Today I came upon an envelope with the following words scrawled thereon: "Jay baggage 23 frt earloads from Tule Lake Ariz + N Mex." Inside was a single image of a warehouse with piles of boxes and duffle bags. I recognized the warehouse as being one of the old break bulk warehouses at Terminal 4, a place I had spent countless hours back in my waterfront days. The image and description made no sense, and as their was no date, I was just about to lay it aside when it occurred to me that it was "Jap" not "Jay." This perked my interest, because I thought it was connected with the Japanese internment camps of World War II. After a period of digging, I came upon the surprising answer to the mystery of the Japanese baggage piled in the Terminal 4 warehouse: it was not the baggage belonging to internees returning to their homes in Portland, but to Japanese repatriating to Japan. They had had enough of the United States, a country that imprisoned its own citizens for no crime other than their race, a country filled with hatred for them—as Japanese—and a country that had dropped the most demonic weapon ever conceived by man on the land of their ancestors after having fire bombed its cities to oblivion.

(By way of disclosure, I should mention that I spent my childhood and early teens in Japan, and am inclined to be sympathetic towards their plight. My father was a prisoner of the Japanese in the Philippines during WWII. He was moved to go to Japan as a missionary, even though his sufferings at the hands of the Japanese military had been a terrible and prolonged ordeal. )

On December 27, 1945, the first trainload of 1,800 Japanese rolled into Portland from an internment camp at Tule Lake, in the high desert of northern California. Waiting for them in the slip at Terminal 4 was the largest vessel to ever enter the Willamette, the 610 foot transport General W. H. Gordon. When the vessel was loaded, it would escort 4,500 Japanese-Americans, from all parts of the country, to a land that many of them had never seen.

I was quite surprised that I had never heard of this event. All my life I had heard stories, and even knew people who had been interned in the Japanese-American internment camps.
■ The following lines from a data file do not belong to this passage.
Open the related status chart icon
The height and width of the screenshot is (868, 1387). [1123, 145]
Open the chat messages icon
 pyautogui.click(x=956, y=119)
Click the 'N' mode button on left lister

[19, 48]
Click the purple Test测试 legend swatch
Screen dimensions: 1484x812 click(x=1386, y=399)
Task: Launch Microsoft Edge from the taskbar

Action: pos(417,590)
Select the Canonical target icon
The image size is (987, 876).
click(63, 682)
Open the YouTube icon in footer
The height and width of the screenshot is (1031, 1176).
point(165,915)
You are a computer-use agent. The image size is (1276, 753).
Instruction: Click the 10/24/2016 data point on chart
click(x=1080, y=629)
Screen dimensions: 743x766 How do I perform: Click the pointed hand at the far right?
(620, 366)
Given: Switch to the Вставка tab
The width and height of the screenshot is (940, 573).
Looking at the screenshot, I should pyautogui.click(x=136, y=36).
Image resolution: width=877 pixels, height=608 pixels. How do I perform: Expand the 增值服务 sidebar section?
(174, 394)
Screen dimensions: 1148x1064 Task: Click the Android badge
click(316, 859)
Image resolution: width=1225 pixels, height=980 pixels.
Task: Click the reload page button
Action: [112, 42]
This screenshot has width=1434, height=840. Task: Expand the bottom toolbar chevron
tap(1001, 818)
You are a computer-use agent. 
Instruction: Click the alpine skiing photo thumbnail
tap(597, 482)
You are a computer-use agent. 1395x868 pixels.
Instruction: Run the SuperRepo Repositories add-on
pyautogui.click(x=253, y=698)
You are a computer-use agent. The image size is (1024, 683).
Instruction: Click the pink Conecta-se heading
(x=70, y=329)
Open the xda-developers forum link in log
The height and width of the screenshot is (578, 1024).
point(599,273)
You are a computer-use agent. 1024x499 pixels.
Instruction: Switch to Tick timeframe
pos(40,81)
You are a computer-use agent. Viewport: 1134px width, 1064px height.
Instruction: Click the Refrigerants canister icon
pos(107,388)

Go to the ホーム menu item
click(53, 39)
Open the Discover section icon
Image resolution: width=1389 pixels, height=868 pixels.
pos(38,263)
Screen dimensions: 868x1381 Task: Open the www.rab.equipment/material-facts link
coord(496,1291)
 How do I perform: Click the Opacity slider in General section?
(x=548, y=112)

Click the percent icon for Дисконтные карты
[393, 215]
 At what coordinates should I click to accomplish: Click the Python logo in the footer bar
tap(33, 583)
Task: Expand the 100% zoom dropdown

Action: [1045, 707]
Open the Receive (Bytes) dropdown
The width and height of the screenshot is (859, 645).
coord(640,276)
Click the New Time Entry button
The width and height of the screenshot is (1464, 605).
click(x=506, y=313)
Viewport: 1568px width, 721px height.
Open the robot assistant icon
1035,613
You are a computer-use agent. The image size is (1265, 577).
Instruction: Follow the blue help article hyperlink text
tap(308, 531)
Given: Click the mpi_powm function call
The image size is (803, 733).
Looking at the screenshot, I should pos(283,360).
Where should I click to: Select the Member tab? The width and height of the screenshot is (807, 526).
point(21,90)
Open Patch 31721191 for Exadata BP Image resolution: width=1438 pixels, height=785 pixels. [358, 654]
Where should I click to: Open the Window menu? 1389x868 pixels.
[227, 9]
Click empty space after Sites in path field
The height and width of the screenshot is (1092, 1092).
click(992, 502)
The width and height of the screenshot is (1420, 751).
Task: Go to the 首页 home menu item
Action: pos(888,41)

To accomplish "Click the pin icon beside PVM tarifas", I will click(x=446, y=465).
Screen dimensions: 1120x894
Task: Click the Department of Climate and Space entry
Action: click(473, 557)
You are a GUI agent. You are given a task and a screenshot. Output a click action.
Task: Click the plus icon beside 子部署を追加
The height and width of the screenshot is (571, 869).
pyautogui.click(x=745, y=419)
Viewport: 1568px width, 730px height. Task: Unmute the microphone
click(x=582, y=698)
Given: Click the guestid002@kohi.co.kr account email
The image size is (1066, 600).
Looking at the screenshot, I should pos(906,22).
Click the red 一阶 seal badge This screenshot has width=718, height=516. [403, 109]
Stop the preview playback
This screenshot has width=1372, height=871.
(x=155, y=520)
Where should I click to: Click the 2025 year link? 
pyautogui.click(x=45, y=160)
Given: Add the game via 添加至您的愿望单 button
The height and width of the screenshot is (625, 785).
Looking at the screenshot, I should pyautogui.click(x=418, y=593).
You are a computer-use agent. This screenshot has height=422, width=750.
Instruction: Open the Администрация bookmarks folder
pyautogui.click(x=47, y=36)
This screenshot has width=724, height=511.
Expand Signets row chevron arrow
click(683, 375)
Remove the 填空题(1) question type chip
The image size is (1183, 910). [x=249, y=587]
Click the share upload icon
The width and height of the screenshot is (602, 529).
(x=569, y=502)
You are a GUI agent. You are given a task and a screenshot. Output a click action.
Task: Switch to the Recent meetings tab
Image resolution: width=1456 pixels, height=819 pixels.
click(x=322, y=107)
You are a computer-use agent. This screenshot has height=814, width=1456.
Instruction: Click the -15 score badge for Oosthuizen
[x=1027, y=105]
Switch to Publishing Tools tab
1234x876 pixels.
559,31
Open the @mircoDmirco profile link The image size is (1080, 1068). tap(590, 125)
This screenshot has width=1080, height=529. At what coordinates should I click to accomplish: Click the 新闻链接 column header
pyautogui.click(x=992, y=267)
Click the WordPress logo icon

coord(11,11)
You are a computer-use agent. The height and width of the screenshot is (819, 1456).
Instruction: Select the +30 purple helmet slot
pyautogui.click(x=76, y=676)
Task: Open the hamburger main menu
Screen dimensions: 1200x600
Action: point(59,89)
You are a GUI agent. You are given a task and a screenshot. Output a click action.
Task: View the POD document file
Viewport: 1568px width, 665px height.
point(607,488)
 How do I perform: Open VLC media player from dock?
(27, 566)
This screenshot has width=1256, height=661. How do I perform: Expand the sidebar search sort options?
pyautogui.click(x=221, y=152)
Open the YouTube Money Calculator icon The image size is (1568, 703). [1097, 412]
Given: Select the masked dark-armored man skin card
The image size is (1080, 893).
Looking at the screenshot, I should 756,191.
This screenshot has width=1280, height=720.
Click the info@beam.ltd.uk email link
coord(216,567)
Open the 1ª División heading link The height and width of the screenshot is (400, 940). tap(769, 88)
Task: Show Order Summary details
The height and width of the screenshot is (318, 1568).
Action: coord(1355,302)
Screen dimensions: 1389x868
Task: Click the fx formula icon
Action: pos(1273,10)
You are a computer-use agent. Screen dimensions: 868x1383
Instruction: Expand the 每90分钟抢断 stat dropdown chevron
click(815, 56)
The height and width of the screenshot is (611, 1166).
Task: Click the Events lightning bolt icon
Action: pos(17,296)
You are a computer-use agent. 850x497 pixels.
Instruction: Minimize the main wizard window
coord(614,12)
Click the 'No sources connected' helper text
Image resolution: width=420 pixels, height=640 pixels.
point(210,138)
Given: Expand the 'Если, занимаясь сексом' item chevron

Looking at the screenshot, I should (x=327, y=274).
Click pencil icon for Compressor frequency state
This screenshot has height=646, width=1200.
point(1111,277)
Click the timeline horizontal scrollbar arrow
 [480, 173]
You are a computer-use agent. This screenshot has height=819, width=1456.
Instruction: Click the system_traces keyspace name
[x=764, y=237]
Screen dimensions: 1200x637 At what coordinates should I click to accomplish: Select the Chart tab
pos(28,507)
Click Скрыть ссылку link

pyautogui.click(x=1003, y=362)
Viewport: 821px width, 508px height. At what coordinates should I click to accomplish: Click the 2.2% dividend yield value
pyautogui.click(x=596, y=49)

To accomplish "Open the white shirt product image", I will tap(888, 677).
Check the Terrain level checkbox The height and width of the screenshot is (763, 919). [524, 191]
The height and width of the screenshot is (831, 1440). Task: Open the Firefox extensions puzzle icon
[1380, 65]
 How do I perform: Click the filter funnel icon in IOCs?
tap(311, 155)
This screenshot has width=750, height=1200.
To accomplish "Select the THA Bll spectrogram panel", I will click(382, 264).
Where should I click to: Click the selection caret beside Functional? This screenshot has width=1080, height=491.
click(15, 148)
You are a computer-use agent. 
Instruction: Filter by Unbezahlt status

Had I thought about it, I may have considered that a handful of the internees would have repatriated to Japan after the war, but the facts I discovered today astonished me. Over 20,000 Japanese chose to renounce their U.S. citizenship and leave the country for Japan at the end of the war.  A report by the Commission on Wartime Relocation and Internment of Civilians suggests that it was the prolonged detention that created this number of repatriates. Earlier in the war, in 1942, the War Relocation Authority had received only 2,255 applications for repatriation. By the next year this had risen to 9,000, and by the end
of 1945 the number had surpassed 20,000—representing 18 percent of the total population of internees.

The news report of December 27 says that "each man" was permitted to take aboard $60, plus their earnings for work done at Tule Lake—"sometimes up to $1,000." The report was careful to point out that "many wore new shoes, and new clothes." The place racism reared its ugly head the highest in this article was when one of the soldiers guarding the Japanese was interviewed:
"Damn!" said a soldier, "I can't see why they send these people over on the finest ship on the Pacific coast. Why didn't they put them on LSTs to get seasick like our boys. We Americans are suckers."
The article ends with the words:

Some time Saturday or Sunday the long blast of a farewell whistle will break all ties with the U.S.A. proper for 4500 ex-residents.

Many of these people went to Japan with the express desire to help in the reconstruction. It is certain that these 20,000 or so Japanese ex-Americans were quite valuable in the reconstruction. It is also certain that had we not imprisoned these Americans, as we did not imprison German Americans, or Italian Americans, they would have been even more valuable as farmers, teachers, doctors, etc., and our nation would have been better for not giving into ugly, racist tendencies.